Гордости нищего в нас много. Куда там, голову склонить. Дух не позволяет. В моём-то случае, о какой-то духовности речь глупо вести, тем более о стремлении поучать. Почему-то подумалось, ничего бы такого, типа проявления недовольства не возникло бы, если бы нас всех щедрее кормили.
Неожиданно ощутил, как воздух весь ожил, запульсировал, словно наполнялся таинственным ритмом неустанного сердцебиения. Что-то послышалось. Я вздрогнул, покосился назад. За спиной ни звука, ни признака жизни. Наглухо застёжка застёгнута. Не хватает у меня решительности длинно потянуть застёжку вниз.
В воздухе послышалось жужжание. Поднял глаза – ни мухи, ни пчелы.
Время терпит до той поры, покуда жизнь не обесценится. Всё происходит по служебной необходимости. И бунт наш от излишка раскрепощённости сил.
Чего бы мне хотелось? Идеала. Нет его, вот и пропал в глазах блеск. От неуверенности в будущем идеал пропал, от сознания того, что жизнь вовсе не бесконечна. Молчит во мне дух русскости. Он ведь не бальзам, который можно из бутылки влить в себя. Мужики и пьют, ищут бутылку с нектаром жизни.
Унылый дух нутро сушит. Что-то может продлить жизнь, что-то может добавить весёлости, но это «что-то» не в силах исцелить, сделать здоровым организм. Подумалось, что это «что-то» напитавшись дрянью, рано или поздно начнёт изливаться, изменит меня, и ничего от меня не останется
Мне всё время казалось, что я любил только одну женщину.  Память накопила сотни кадров, склеивая которые, могу целую ленту образов прокрутить. И те картины только мне принадлежат. Никто о них не знает. Только я могу их представить.

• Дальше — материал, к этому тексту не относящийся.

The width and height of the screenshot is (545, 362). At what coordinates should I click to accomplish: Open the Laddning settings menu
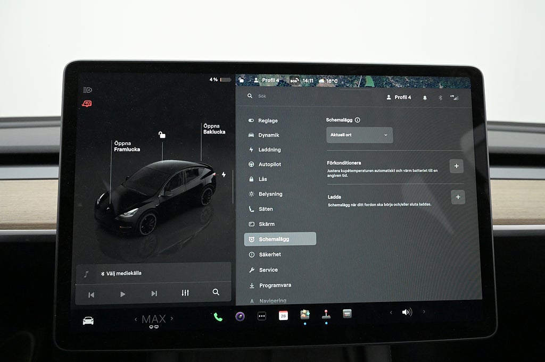coord(269,150)
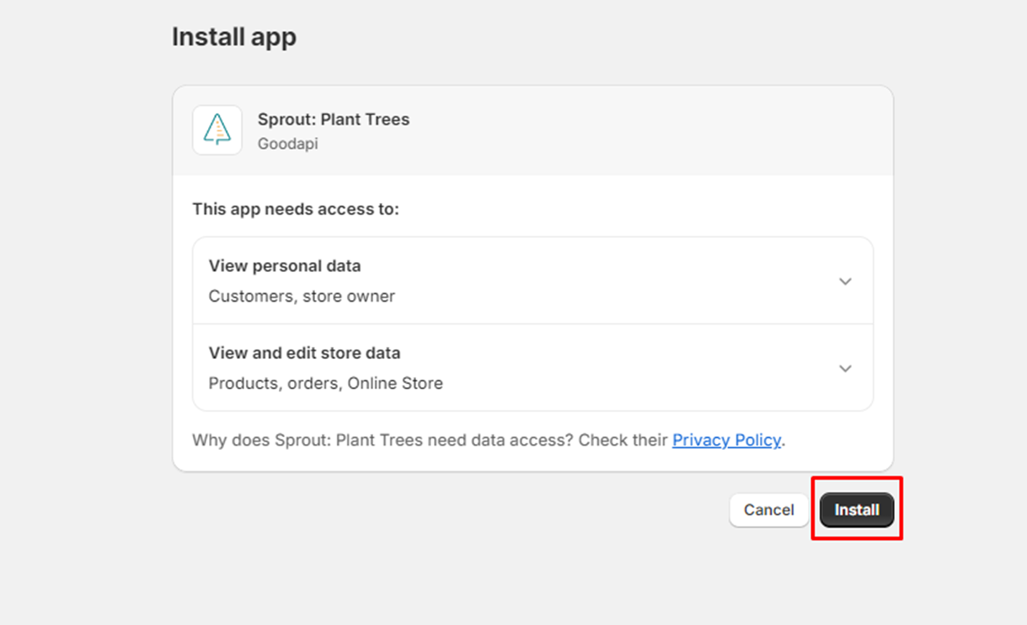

Мне всё время казалось, что этих воспоминаний хватит на всю оставшуюся жизнь, что я не предам, не променяю их ни на что. Я не знаю, где хранятся воспоминания, в голове, в сердце, в тайниках души, но одно понял, если воспоминания умерли,- всё остальное не имеет значения.
Выбивать воспоминания можно другими женщинами, можно удариться в загул, можно срываться с одного места, чтобы всплыть где-то в другом мире. И бывают минуты, когда становится ясно, что нет средств, рану кровоточащую залечить.